Current System Specs

  • RTX 3070 Super
  • Ryzen 5800x
  • 32GB Ram
    (The actual cause of the problem)
    Display Port 1440p Monitor
    (Not the cause of the problem)
    HDMI 1080p Monitor

Switching over to Wayland as your Windows System with proprietary drives is apparently more stable now using the Nvidia Drivers for my specific hardware configuration. I followed this guide for Manjaro and I’ve been able to boot into Gnome with-out unplugging/turning off the display port monitor. It even remembers the DP monitor is Primary before logging in.

I’ve powered down the system multiple times just to make sure it wasn’t a fluke and it’s perfect.
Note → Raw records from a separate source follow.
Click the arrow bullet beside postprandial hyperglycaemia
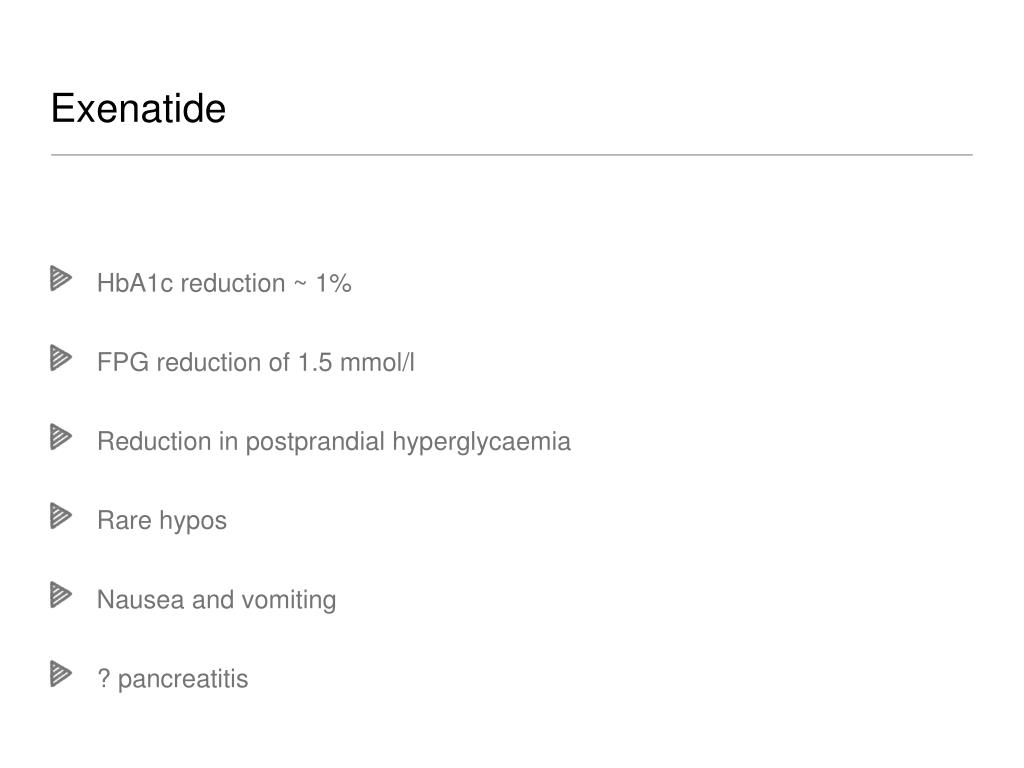This screenshot has width=1024, height=768. point(61,437)
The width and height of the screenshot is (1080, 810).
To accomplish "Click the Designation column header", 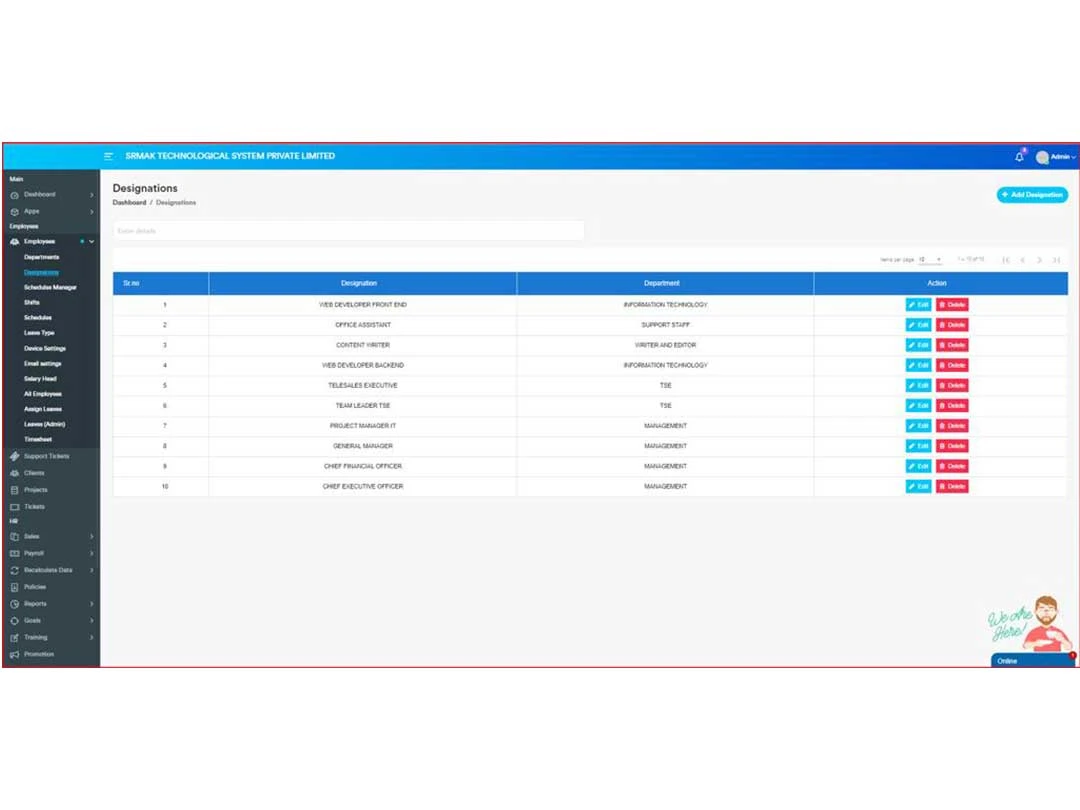I will click(360, 283).
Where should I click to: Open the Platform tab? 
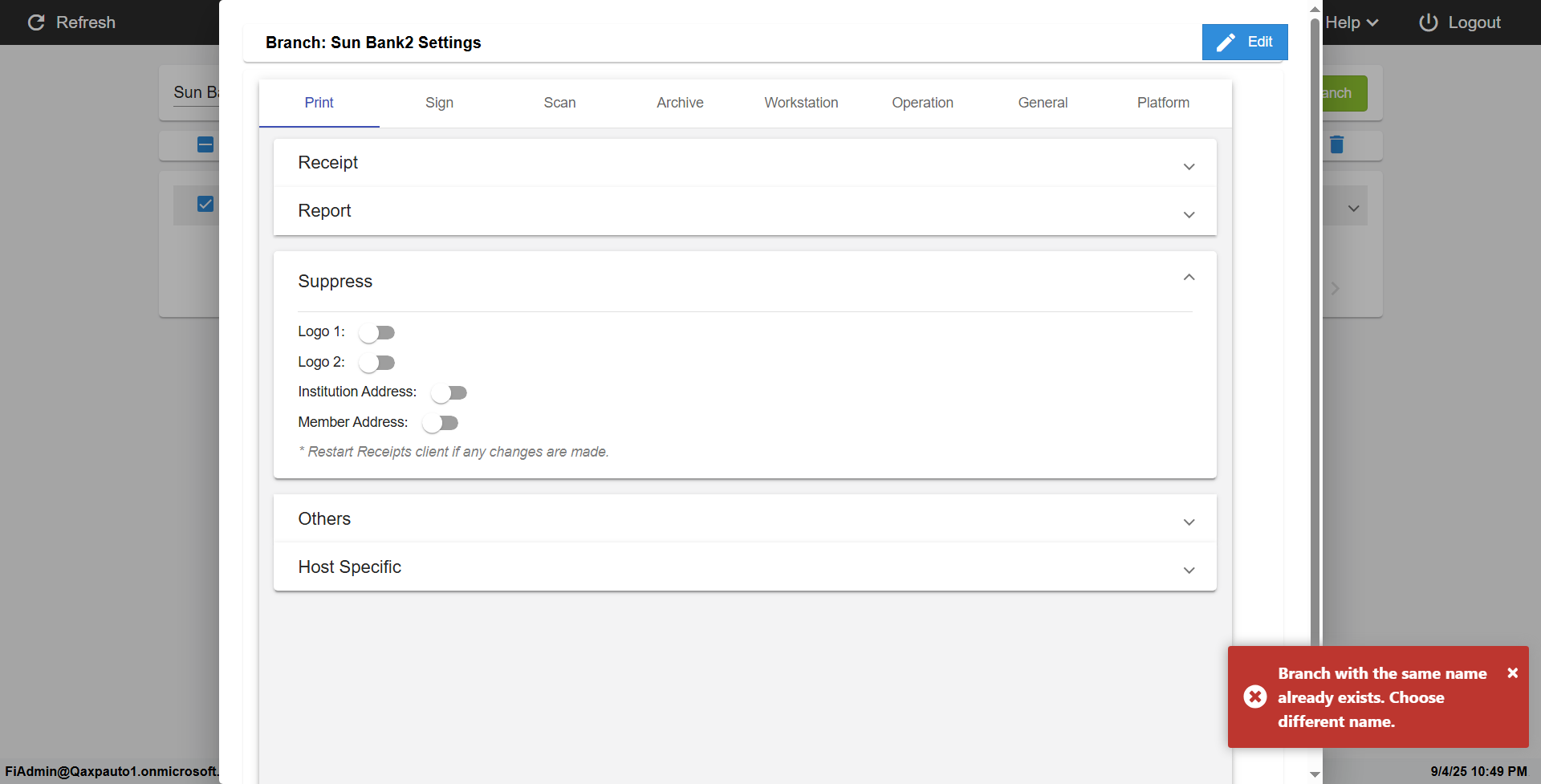(x=1163, y=103)
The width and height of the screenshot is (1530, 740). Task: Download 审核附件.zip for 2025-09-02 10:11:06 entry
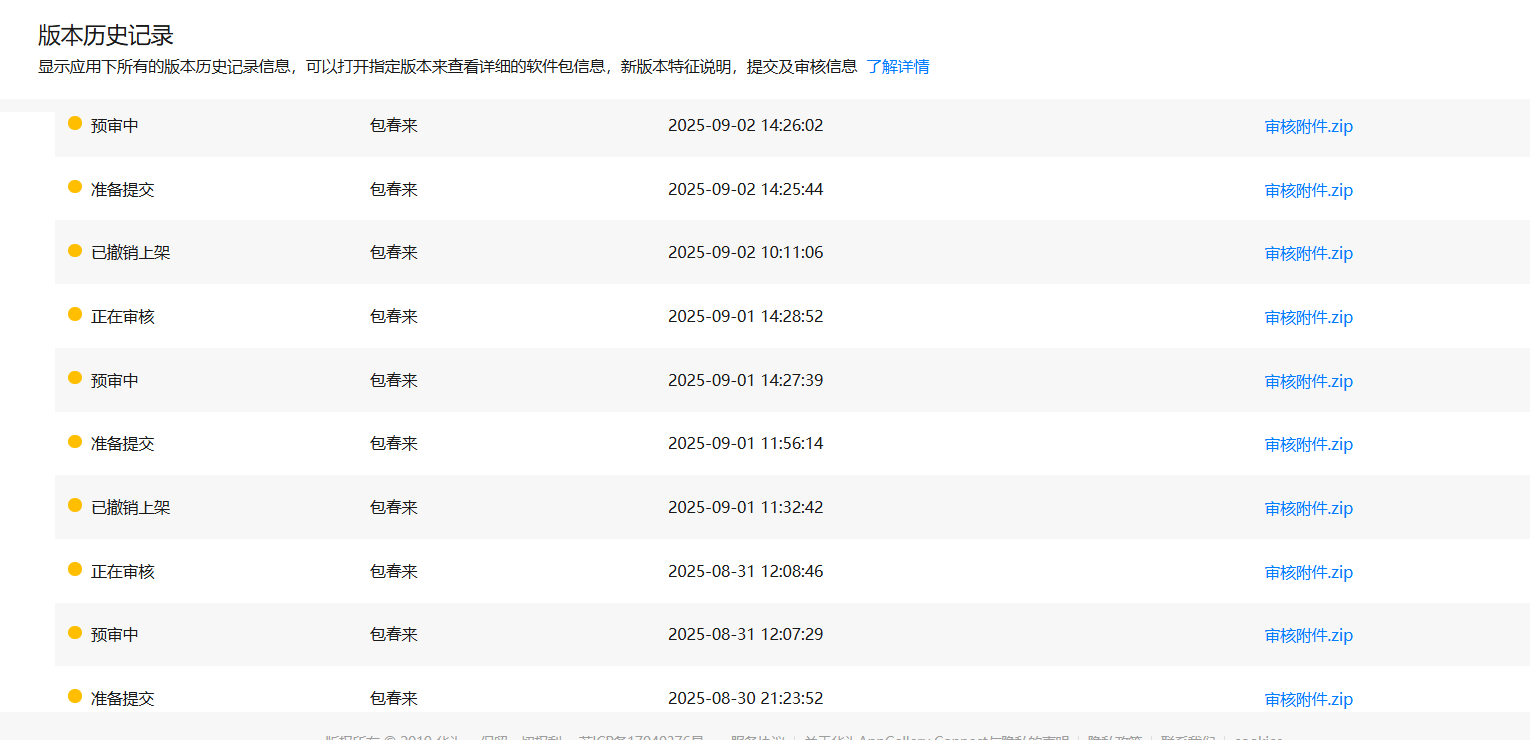[x=1308, y=254]
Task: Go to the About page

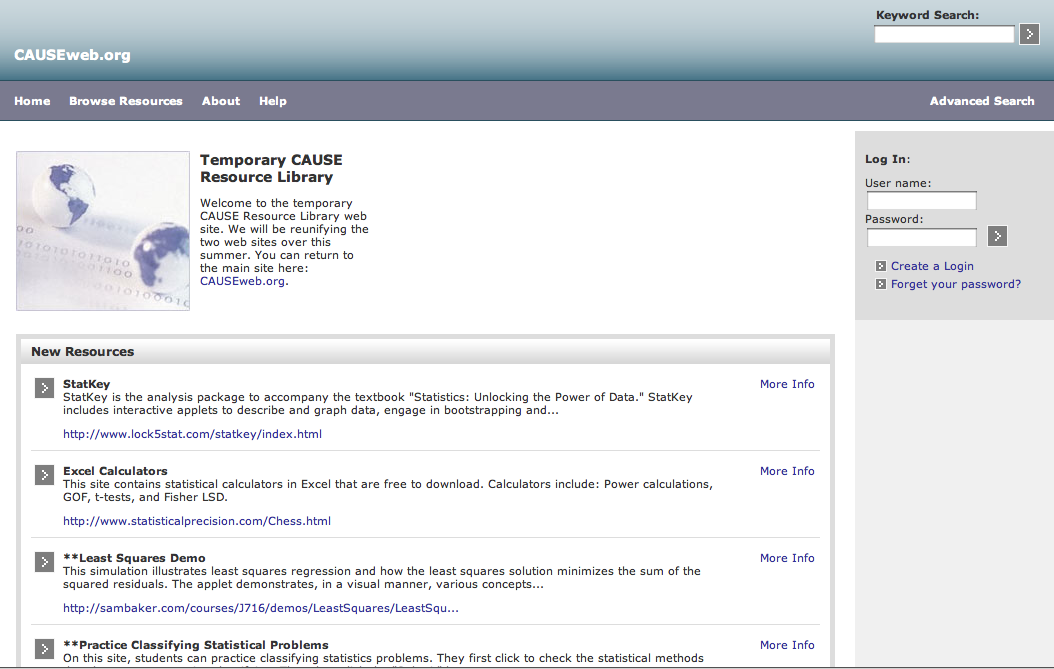Action: (221, 101)
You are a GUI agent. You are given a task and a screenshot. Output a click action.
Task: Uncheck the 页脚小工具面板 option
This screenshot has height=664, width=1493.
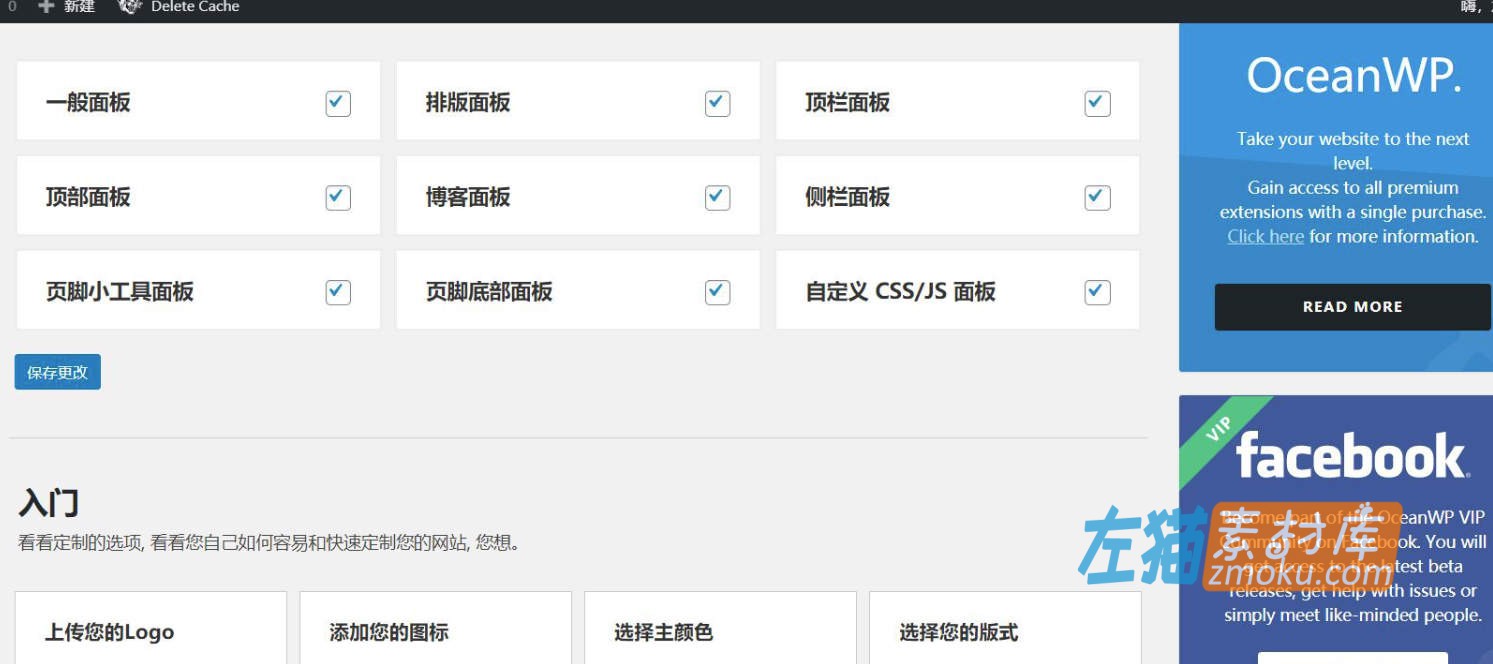coord(337,291)
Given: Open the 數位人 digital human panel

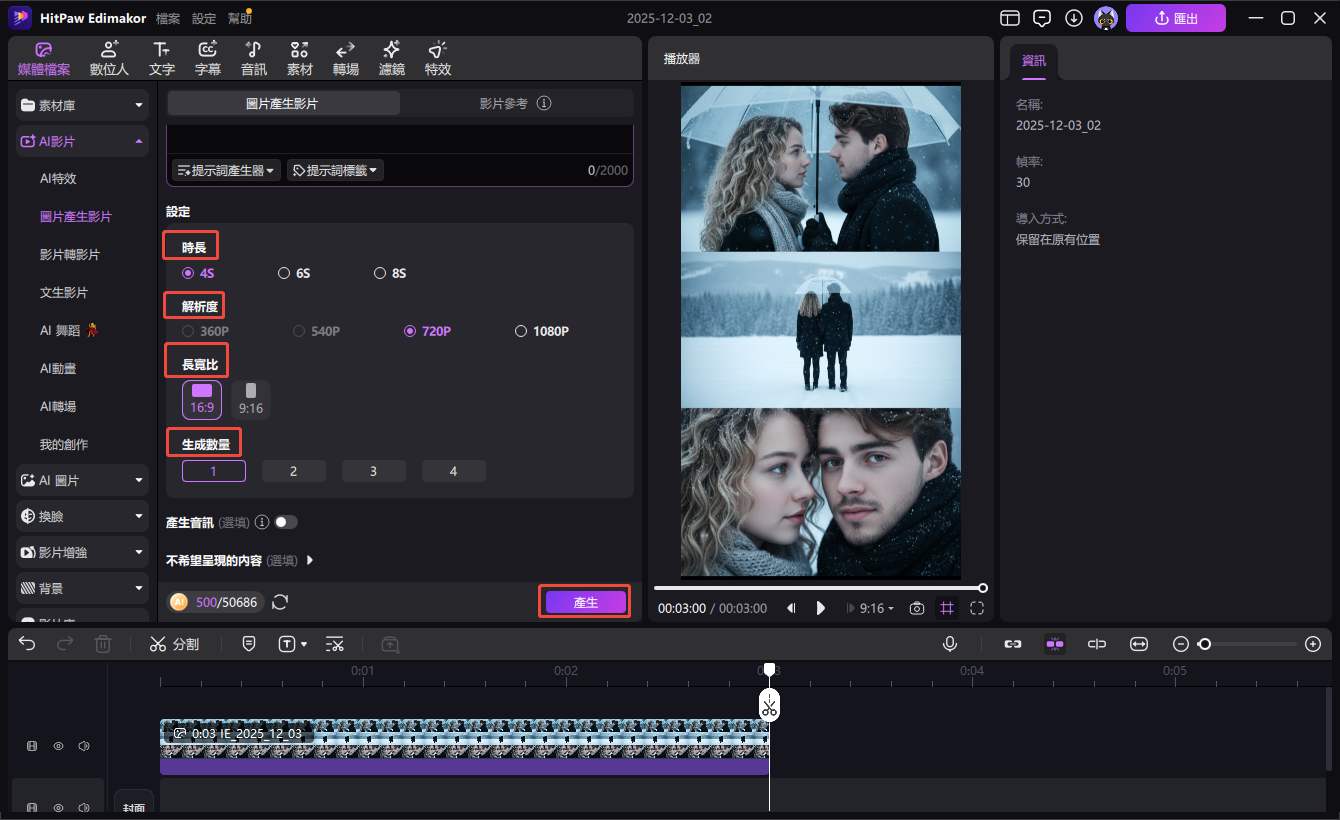Looking at the screenshot, I should (109, 58).
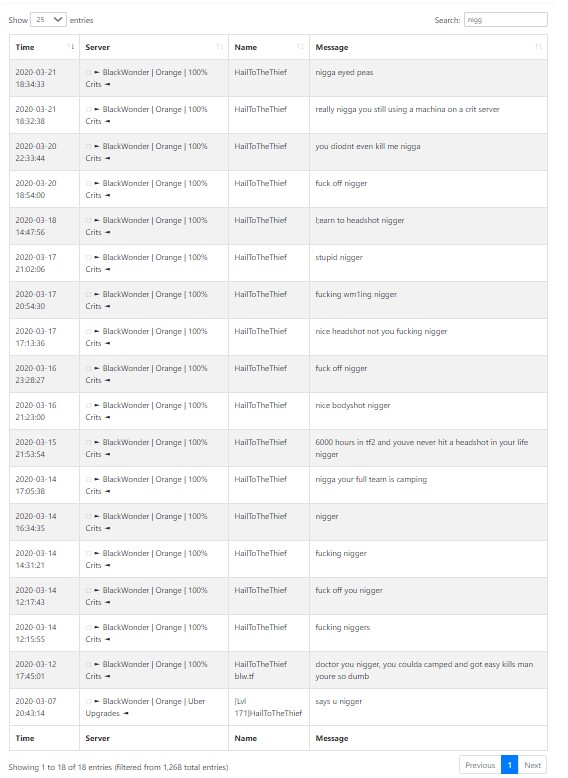Viewport: 568px width, 778px height.
Task: Select page 1 in the pagination
Action: [x=509, y=765]
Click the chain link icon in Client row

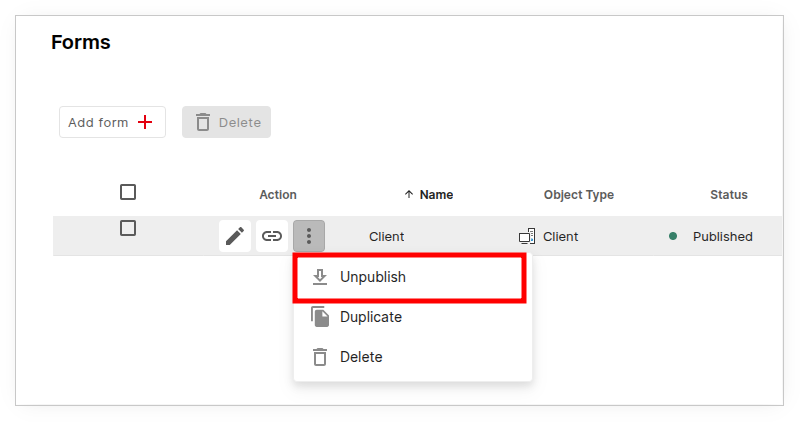272,236
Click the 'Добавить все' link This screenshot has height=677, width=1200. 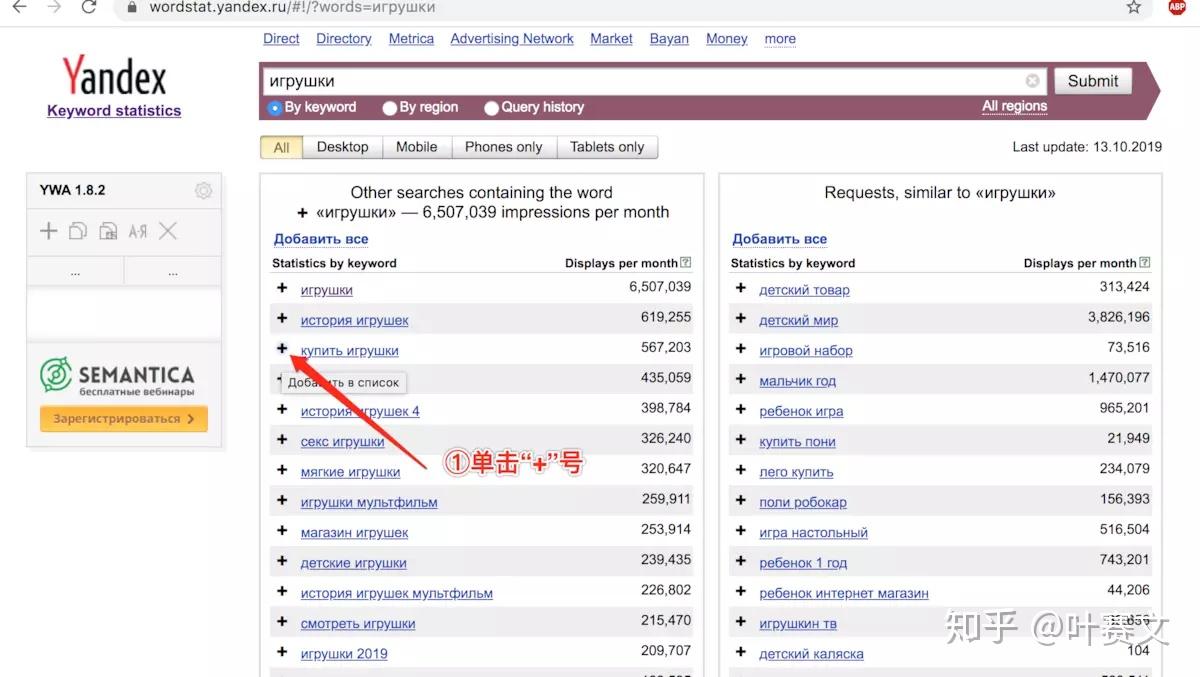point(319,239)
I’ll update the comment once I’ve tested it on a fresh EOS install.

Edit: It’s a little buggy on EOS Gnome fresh install but it’s working after following the steps in the guide to enable Wayland linked above. One of the bugs is that it’s just show a white box on the login screen where you can enter the password. Then once entered is completely fine. I’ll test out the KDE Desktop with Wayland before marking this as a solution.
Edit2: It’s definitely better on Gnome but it’s at least working without needing to disconnect a monitor every time one reboots. Hopefully this helps others with the current Nvidia Driver!